## Requirement
Reproduce the whole listing below word for word, keeping every line unchanged.

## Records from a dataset
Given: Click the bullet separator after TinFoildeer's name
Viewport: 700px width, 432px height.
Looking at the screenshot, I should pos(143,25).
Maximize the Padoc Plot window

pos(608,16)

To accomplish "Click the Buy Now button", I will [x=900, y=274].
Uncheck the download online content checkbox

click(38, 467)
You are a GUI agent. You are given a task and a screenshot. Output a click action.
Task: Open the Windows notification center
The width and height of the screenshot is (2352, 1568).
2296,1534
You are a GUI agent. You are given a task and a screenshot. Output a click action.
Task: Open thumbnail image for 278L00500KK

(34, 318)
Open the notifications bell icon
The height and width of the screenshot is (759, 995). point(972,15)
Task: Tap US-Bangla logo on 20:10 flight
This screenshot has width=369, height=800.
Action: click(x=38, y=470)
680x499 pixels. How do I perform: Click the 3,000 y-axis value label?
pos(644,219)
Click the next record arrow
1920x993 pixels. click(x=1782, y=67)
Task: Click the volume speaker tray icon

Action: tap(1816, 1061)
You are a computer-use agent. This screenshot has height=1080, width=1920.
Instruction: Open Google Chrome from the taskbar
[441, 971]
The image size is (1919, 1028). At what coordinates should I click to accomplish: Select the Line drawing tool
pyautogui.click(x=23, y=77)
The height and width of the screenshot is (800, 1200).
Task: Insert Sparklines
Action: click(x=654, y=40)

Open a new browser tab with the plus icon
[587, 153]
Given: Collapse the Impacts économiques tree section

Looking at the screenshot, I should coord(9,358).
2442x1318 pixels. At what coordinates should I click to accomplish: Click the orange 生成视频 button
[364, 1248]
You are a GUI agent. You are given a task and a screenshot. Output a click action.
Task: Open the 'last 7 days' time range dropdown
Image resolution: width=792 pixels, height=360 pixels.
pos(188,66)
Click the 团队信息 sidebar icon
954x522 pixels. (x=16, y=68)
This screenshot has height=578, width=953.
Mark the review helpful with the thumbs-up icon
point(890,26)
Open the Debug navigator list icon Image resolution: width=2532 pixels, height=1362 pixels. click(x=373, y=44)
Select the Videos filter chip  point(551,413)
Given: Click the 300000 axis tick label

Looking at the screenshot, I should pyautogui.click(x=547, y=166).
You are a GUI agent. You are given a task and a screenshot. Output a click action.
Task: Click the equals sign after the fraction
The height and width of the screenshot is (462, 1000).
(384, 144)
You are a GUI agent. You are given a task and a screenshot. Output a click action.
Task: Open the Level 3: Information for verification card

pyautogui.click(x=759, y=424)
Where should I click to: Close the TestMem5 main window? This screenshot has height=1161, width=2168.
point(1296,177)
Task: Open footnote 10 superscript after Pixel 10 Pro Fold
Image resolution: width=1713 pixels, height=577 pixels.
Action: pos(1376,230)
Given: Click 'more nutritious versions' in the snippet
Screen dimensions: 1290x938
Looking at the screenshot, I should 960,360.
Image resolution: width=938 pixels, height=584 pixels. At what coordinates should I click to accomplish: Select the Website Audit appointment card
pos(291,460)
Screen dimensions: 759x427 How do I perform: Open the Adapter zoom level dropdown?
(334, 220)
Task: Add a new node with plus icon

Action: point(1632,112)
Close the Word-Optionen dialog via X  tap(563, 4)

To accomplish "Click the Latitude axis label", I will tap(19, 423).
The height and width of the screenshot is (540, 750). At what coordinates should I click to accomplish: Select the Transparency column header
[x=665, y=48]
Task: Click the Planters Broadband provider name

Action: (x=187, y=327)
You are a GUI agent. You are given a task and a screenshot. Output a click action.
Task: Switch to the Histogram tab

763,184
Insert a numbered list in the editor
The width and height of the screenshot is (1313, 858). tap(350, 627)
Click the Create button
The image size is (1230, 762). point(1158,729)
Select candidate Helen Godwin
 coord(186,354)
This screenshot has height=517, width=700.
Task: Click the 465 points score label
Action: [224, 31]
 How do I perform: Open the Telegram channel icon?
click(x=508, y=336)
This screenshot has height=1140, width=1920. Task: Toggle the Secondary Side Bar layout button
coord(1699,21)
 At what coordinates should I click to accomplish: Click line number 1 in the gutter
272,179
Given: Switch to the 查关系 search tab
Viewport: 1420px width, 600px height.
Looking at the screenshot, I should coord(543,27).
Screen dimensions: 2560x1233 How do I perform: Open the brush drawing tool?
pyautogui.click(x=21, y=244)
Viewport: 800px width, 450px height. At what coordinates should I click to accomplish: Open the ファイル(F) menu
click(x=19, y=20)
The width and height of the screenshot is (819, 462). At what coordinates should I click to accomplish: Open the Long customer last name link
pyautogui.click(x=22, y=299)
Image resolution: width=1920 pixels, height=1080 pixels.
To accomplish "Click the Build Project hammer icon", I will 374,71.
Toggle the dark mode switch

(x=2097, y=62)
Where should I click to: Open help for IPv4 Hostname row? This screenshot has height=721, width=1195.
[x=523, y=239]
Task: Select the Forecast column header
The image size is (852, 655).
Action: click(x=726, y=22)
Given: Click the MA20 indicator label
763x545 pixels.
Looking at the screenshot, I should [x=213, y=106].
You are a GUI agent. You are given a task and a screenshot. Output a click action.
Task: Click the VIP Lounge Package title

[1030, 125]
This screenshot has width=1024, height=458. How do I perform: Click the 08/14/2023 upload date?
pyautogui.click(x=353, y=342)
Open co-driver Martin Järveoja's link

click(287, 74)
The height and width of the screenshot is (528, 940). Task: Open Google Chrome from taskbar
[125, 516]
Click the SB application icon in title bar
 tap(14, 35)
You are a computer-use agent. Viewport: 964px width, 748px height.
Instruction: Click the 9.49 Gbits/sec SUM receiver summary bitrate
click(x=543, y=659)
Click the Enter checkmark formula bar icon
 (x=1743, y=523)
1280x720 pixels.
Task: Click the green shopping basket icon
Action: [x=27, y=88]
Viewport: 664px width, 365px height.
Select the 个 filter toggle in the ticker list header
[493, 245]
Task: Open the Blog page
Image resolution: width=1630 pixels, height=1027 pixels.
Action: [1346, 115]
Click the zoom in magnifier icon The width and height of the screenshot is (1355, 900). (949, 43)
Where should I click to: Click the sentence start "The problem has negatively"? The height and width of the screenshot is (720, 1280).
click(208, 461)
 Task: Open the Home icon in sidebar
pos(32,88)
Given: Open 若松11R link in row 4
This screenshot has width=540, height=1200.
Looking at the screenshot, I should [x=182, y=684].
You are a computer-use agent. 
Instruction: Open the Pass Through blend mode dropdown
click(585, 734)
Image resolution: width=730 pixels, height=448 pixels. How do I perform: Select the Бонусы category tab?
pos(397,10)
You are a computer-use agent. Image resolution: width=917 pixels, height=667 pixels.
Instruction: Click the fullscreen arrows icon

## Worked answer
Given: Click the bullet separator after TinFoildeer's name
Viewport: 700px width, 432px height.
Looking at the screenshot, I should pos(143,25).
Maximize the Padoc Plot window

pos(608,16)

To accomplish "Click the Buy Now button", I will [x=900, y=274].
Uncheck the download online content checkbox

click(38, 467)
You are a GUI agent. You are given a task and a screenshot. Output a click action.
Task: Open the Windows notification center
The width and height of the screenshot is (2352, 1568).
2296,1534
You are a GUI agent. You are given a task and a screenshot. Output a click action.
Task: Open thumbnail image for 278L00500KK

(34, 318)
Open the notifications bell icon
The height and width of the screenshot is (759, 995). point(972,15)
Task: Tap US-Bangla logo on 20:10 flight
This screenshot has width=369, height=800.
Action: click(x=38, y=470)
680x499 pixels. How do I perform: Click the 3,000 y-axis value label?
pos(644,219)
Click the next record arrow
1920x993 pixels. click(x=1782, y=67)
Task: Click the volume speaker tray icon

Action: tap(1816, 1061)
You are a computer-use agent. This screenshot has height=1080, width=1920.
Instruction: Open Google Chrome from the taskbar
[441, 971]
The image size is (1919, 1028). At what coordinates should I click to accomplish: Select the Line drawing tool
pyautogui.click(x=23, y=77)
The height and width of the screenshot is (800, 1200).
Task: Insert Sparklines
Action: click(x=654, y=40)

Open a new browser tab with the plus icon
[587, 153]
Given: Collapse the Impacts économiques tree section

Looking at the screenshot, I should coord(9,358).
2442x1318 pixels. At what coordinates should I click to accomplish: Click the orange 生成视频 button
[364, 1248]
You are a GUI agent. You are given a task and a screenshot. Output a click action.
Task: Open the 'last 7 days' time range dropdown
Image resolution: width=792 pixels, height=360 pixels.
pos(188,66)
Click the 团队信息 sidebar icon
954x522 pixels. (x=16, y=68)
This screenshot has height=578, width=953.
Mark the review helpful with the thumbs-up icon
point(890,26)
Open the Debug navigator list icon Image resolution: width=2532 pixels, height=1362 pixels. click(x=373, y=44)
Select the Videos filter chip  point(551,413)
Given: Click the 300000 axis tick label

Looking at the screenshot, I should pyautogui.click(x=547, y=166).
You are a GUI agent. You are given a task and a screenshot. Output a click action.
Task: Click the equals sign after the fraction
The height and width of the screenshot is (462, 1000).
(384, 144)
You are a GUI agent. You are given a task and a screenshot. Output a click action.
Task: Open the Level 3: Information for verification card

pyautogui.click(x=759, y=424)
Where should I click to: Close the TestMem5 main window? This screenshot has height=1161, width=2168.
point(1296,177)
Task: Open footnote 10 superscript after Pixel 10 Pro Fold
Image resolution: width=1713 pixels, height=577 pixels.
Action: pos(1376,230)
Given: Click 'more nutritious versions' in the snippet
Screen dimensions: 1290x938
Looking at the screenshot, I should 960,360.
Image resolution: width=938 pixels, height=584 pixels. At what coordinates should I click to accomplish: Select the Website Audit appointment card
pos(291,460)
Screen dimensions: 759x427 How do I perform: Open the Adapter zoom level dropdown?
(334, 220)
Task: Add a new node with plus icon

Action: point(1632,112)
Close the Word-Optionen dialog via X  tap(563, 4)

To accomplish "Click the Latitude axis label", I will tap(19, 423).
The height and width of the screenshot is (540, 750). At what coordinates should I click to accomplish: Select the Transparency column header
[x=665, y=48]
Task: Click the Planters Broadband provider name

Action: (x=187, y=327)
You are a GUI agent. You are given a task and a screenshot. Output a click action.
Task: Switch to the Histogram tab

763,184
Insert a numbered list in the editor
The width and height of the screenshot is (1313, 858). tap(350, 627)
Click the Create button
The image size is (1230, 762). point(1158,729)
Select candidate Helen Godwin
 coord(186,354)
This screenshot has height=517, width=700.
Task: Click the 465 points score label
Action: [224, 31]
 How do I perform: Open the Telegram channel icon?
click(x=508, y=336)
This screenshot has height=1140, width=1920. Task: Toggle the Secondary Side Bar layout button
coord(1699,21)
 At what coordinates should I click to accomplish: Click line number 1 in the gutter
272,179
Given: Switch to the 查关系 search tab
Viewport: 1420px width, 600px height.
Looking at the screenshot, I should coord(543,27).
Screen dimensions: 2560x1233 How do I perform: Open the brush drawing tool?
pyautogui.click(x=21, y=244)
Viewport: 800px width, 450px height. At what coordinates should I click to accomplish: Open the ファイル(F) menu
click(x=19, y=20)
The width and height of the screenshot is (819, 462). At what coordinates should I click to accomplish: Open the Long customer last name link
pyautogui.click(x=22, y=299)
Image resolution: width=1920 pixels, height=1080 pixels.
To accomplish "Click the Build Project hammer icon", I will 374,71.
Toggle the dark mode switch

(x=2097, y=62)
Where should I click to: Open help for IPv4 Hostname row? This screenshot has height=721, width=1195.
[x=523, y=239]
Task: Select the Forecast column header
The image size is (852, 655).
Action: click(x=726, y=22)
Given: Click the MA20 indicator label
763x545 pixels.
Looking at the screenshot, I should [x=213, y=106].
You are a GUI agent. You are given a task and a screenshot. Output a click action.
Task: Click the VIP Lounge Package title

[1030, 125]
This screenshot has width=1024, height=458. How do I perform: Click the 08/14/2023 upload date?
pyautogui.click(x=353, y=342)
Open co-driver Martin Järveoja's link

click(287, 74)
The height and width of the screenshot is (528, 940). Task: Open Google Chrome from taskbar
[125, 516]
Click the SB application icon in title bar
 tap(14, 35)
You are a computer-use agent. Viewport: 964px width, 748px height.
Instruction: Click the 9.49 Gbits/sec SUM receiver summary bitrate
click(x=543, y=659)
Click the Enter checkmark formula bar icon
 (x=1743, y=523)
1280x720 pixels.
Task: Click the green shopping basket icon
Action: [x=27, y=88]
Viewport: 664px width, 365px height.
Select the 个 filter toggle in the ticker list header
[493, 245]
Task: Open the Blog page
Image resolution: width=1630 pixels, height=1027 pixels.
Action: [1346, 115]
Click the zoom in magnifier icon The width and height of the screenshot is (1355, 900). (949, 43)
Where should I click to: Click the sentence start "The problem has negatively"? The height and width of the screenshot is (720, 1280).
click(208, 461)
 Task: Open the Home icon in sidebar
pos(32,88)
Given: Open 若松11R link in row 4
This screenshot has width=540, height=1200.
Looking at the screenshot, I should [x=182, y=684].
You are a computer-use agent. 
Instruction: Open the Pass Through blend mode dropdown
click(585, 734)
Image resolution: width=730 pixels, height=448 pixels. How do I perform: Select the Бонусы category tab?
pos(397,10)
You are a computer-use agent. Image resolution: width=917 pixels, height=667 pixels.
Instruction: Click the fullscreen arrows icon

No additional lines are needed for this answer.